● **Exercise details**:
Your response must be made up of each line in the data below that contains the string "under".

● **Data excerpts**:
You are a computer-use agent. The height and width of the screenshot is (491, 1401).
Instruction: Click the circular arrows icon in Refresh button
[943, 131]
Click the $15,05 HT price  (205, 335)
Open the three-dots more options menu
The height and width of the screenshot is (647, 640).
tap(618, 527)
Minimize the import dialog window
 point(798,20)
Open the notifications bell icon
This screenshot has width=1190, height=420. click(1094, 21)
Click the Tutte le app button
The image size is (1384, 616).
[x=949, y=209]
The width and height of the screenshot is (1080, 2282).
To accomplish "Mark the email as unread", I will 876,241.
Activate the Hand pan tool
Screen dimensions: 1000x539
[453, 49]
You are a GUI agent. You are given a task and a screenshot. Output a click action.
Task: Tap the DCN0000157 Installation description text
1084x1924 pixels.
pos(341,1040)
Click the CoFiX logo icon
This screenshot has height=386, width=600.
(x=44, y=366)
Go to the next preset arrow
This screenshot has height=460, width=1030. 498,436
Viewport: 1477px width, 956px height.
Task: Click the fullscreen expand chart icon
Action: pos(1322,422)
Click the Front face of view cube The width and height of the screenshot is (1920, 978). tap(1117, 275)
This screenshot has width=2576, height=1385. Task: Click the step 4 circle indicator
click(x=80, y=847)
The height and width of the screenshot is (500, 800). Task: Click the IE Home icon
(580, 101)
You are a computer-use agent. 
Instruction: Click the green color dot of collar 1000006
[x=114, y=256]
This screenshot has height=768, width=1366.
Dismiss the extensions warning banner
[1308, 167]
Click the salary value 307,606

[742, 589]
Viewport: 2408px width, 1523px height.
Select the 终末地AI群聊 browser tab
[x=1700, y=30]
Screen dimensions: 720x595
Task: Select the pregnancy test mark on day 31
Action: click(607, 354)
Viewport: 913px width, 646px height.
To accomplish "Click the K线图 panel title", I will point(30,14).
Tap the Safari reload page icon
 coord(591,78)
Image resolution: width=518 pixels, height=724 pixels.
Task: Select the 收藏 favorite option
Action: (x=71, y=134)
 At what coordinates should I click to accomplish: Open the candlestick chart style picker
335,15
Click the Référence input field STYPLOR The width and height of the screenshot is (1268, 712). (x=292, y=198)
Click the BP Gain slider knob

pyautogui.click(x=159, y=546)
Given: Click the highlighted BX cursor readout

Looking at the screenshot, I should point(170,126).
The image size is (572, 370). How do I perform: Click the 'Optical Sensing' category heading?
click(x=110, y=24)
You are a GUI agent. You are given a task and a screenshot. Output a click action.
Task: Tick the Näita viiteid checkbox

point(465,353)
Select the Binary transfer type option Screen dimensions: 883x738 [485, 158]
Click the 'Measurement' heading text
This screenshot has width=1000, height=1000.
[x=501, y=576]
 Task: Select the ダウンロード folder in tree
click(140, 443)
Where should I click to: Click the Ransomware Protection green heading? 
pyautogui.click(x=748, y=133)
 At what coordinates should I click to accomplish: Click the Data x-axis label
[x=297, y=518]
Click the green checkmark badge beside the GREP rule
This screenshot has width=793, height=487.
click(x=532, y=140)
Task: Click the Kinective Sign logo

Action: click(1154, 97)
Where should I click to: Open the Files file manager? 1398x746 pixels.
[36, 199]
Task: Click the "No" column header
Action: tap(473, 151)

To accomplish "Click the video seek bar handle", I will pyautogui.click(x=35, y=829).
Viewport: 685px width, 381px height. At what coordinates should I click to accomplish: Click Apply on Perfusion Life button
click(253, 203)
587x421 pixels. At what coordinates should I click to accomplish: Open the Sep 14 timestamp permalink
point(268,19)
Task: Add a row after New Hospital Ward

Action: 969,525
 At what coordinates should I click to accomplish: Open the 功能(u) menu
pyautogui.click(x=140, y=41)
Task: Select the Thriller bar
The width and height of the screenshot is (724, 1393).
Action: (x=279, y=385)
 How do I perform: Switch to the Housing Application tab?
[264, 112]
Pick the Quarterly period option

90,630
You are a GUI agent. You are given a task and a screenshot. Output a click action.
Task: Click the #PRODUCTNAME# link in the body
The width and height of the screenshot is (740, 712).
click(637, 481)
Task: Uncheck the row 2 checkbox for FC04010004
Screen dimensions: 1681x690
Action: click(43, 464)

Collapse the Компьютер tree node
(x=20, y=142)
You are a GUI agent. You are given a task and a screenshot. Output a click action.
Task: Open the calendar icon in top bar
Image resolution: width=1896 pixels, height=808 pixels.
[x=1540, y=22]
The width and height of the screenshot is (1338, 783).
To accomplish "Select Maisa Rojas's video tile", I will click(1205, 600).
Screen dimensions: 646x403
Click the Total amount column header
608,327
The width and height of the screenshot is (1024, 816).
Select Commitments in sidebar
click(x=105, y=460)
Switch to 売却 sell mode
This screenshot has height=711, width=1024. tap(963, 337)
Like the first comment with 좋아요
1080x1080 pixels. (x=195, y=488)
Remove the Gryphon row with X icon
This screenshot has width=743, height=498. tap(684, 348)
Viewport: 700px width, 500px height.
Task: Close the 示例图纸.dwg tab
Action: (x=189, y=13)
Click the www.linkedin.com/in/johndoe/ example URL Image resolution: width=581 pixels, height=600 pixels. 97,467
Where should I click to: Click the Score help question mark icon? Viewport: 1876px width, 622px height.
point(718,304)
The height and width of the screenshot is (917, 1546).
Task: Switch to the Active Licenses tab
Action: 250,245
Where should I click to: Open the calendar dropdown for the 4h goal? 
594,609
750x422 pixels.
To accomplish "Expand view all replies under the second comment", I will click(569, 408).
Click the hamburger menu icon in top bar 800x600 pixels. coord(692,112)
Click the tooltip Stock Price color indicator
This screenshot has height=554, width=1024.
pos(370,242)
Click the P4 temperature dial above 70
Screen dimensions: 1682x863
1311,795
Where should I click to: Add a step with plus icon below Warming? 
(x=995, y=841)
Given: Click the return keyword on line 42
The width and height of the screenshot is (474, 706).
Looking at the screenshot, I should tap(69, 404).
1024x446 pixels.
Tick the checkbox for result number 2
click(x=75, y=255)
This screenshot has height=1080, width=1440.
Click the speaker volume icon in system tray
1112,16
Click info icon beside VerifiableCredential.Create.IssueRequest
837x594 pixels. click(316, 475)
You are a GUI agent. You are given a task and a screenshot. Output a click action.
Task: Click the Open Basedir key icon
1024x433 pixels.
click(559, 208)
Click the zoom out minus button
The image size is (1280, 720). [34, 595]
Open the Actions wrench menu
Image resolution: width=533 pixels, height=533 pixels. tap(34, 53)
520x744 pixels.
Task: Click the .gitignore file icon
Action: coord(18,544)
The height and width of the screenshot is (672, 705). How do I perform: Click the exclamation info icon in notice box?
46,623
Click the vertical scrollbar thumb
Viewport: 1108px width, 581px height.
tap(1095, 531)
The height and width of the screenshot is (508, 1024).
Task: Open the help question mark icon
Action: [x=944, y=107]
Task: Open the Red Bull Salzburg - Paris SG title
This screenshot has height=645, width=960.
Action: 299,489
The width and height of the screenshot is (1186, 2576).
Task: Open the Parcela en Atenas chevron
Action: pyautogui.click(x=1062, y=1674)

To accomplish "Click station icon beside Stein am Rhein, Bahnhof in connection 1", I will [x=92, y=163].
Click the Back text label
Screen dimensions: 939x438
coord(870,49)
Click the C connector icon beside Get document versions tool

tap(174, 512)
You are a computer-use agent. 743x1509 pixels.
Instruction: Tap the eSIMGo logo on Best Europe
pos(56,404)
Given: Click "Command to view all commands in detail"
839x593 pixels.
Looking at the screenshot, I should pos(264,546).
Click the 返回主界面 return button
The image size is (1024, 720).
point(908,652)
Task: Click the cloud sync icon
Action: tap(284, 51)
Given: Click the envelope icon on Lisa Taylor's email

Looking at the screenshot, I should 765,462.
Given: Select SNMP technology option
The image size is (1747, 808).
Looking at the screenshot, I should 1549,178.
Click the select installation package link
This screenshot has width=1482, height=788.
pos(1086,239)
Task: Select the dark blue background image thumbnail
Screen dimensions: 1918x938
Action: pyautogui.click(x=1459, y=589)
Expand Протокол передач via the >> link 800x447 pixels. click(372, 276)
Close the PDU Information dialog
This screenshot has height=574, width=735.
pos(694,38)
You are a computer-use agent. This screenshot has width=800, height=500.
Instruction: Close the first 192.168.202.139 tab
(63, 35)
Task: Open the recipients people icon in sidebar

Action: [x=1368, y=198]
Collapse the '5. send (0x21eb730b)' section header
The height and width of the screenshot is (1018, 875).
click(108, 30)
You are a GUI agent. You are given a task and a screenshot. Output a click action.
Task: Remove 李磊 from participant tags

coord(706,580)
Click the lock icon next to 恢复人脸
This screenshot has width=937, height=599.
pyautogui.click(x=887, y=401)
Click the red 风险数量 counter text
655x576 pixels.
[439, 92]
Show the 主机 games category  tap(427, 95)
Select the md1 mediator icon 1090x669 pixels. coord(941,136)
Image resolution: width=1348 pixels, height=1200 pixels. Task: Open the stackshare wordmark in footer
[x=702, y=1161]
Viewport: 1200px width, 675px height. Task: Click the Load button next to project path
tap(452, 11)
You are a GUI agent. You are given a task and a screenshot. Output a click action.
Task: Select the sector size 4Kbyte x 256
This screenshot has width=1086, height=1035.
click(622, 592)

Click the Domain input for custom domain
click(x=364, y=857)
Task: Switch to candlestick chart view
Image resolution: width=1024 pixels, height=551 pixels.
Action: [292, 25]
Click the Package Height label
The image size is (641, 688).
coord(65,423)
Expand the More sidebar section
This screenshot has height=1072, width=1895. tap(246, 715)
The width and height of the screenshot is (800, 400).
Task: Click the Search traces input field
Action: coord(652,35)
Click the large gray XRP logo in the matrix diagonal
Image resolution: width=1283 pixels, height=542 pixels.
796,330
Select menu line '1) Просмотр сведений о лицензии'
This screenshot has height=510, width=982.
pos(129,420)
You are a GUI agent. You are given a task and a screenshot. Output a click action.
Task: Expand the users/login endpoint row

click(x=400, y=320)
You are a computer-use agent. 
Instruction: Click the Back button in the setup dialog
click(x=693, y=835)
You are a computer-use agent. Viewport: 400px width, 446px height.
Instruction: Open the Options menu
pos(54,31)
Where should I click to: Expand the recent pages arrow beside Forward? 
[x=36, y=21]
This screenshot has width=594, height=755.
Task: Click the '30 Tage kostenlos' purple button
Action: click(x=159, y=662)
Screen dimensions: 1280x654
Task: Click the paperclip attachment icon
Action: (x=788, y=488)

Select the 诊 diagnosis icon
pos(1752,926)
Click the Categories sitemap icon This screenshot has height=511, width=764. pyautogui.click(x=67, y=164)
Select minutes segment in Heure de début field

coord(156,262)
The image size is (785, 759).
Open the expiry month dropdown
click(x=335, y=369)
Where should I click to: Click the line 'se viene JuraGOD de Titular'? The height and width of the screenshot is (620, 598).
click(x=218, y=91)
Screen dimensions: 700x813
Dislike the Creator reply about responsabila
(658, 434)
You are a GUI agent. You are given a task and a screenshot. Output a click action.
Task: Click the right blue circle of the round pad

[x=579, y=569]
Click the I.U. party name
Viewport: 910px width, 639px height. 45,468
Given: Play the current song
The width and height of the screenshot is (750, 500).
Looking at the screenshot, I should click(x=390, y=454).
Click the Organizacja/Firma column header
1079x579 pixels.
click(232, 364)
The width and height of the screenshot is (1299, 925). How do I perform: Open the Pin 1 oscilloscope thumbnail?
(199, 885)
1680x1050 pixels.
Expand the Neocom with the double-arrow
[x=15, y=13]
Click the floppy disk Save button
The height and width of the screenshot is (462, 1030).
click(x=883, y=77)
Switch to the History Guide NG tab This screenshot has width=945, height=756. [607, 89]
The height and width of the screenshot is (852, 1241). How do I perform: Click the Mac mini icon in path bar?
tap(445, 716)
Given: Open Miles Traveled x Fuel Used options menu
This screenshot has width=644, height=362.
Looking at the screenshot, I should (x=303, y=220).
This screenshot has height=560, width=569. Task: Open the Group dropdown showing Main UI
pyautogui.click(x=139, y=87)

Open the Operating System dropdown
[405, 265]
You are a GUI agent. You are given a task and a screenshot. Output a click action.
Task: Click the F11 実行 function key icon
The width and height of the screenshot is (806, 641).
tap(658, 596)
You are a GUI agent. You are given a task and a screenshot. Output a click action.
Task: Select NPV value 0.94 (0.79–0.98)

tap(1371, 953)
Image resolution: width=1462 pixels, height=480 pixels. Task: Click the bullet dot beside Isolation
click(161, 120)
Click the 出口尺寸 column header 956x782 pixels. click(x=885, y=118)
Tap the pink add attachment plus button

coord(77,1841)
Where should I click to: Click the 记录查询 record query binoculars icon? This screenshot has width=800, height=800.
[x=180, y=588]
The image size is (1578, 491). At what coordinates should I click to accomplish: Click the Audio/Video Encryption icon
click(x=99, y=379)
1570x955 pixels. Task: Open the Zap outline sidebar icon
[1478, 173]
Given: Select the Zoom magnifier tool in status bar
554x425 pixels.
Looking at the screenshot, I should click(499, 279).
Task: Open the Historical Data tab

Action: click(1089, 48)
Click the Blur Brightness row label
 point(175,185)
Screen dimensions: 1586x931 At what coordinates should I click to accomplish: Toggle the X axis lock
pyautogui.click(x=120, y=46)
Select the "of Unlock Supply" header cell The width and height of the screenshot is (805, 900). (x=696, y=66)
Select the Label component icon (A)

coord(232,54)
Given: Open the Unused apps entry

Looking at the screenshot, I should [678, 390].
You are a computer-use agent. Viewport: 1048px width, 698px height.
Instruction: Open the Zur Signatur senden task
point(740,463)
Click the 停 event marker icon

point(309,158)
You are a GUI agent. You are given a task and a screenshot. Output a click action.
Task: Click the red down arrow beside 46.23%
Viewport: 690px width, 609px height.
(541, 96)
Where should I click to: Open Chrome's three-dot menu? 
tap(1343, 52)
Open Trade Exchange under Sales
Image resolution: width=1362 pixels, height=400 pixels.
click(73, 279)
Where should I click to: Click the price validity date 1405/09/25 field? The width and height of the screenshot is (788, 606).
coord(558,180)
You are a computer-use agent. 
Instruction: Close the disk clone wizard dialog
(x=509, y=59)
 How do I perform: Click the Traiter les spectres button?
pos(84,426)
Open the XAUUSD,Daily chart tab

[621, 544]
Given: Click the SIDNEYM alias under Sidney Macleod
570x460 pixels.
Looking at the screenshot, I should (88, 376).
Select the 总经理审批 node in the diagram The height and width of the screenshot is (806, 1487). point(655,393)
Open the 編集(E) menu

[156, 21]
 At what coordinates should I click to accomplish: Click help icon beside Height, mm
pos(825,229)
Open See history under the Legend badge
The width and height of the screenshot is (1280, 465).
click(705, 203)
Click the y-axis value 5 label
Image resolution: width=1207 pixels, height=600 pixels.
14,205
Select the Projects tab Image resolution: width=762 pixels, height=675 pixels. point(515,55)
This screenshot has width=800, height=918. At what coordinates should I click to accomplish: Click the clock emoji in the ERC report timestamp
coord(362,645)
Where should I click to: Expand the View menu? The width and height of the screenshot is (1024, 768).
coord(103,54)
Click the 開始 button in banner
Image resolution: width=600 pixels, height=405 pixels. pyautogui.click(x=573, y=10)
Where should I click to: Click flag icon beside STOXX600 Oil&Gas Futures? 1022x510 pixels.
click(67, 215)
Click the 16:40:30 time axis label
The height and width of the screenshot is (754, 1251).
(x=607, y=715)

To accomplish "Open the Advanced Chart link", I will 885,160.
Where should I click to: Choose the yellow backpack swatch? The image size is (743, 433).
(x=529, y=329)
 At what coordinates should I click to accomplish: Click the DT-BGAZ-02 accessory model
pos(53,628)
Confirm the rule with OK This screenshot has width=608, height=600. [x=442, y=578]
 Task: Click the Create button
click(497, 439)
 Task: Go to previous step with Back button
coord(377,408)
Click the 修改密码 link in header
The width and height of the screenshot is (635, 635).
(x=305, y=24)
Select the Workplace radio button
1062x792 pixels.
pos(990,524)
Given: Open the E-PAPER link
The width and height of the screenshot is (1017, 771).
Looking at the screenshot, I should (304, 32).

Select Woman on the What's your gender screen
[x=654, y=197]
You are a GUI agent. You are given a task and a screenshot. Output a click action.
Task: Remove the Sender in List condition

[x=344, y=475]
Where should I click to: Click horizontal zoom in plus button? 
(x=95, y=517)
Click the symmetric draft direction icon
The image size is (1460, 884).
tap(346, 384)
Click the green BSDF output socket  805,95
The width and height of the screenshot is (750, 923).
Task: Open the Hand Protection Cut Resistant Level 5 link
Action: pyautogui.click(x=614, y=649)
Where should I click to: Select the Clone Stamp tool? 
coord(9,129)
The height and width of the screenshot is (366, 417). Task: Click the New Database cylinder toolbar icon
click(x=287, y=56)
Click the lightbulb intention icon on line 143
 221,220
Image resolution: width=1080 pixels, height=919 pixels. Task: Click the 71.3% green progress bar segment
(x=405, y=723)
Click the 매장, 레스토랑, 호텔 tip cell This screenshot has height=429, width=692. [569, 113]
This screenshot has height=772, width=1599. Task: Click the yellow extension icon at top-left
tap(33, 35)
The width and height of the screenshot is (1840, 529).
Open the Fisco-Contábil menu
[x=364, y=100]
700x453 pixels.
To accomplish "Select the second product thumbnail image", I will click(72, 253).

● **Result for this exercise**:
To accomplish "Expand view all replies under the second comment", I will click(569, 408).
Open Trade Exchange under Sales
Given: Click the SIDNEYM alias under Sidney Macleod
Open See history under the Legend badge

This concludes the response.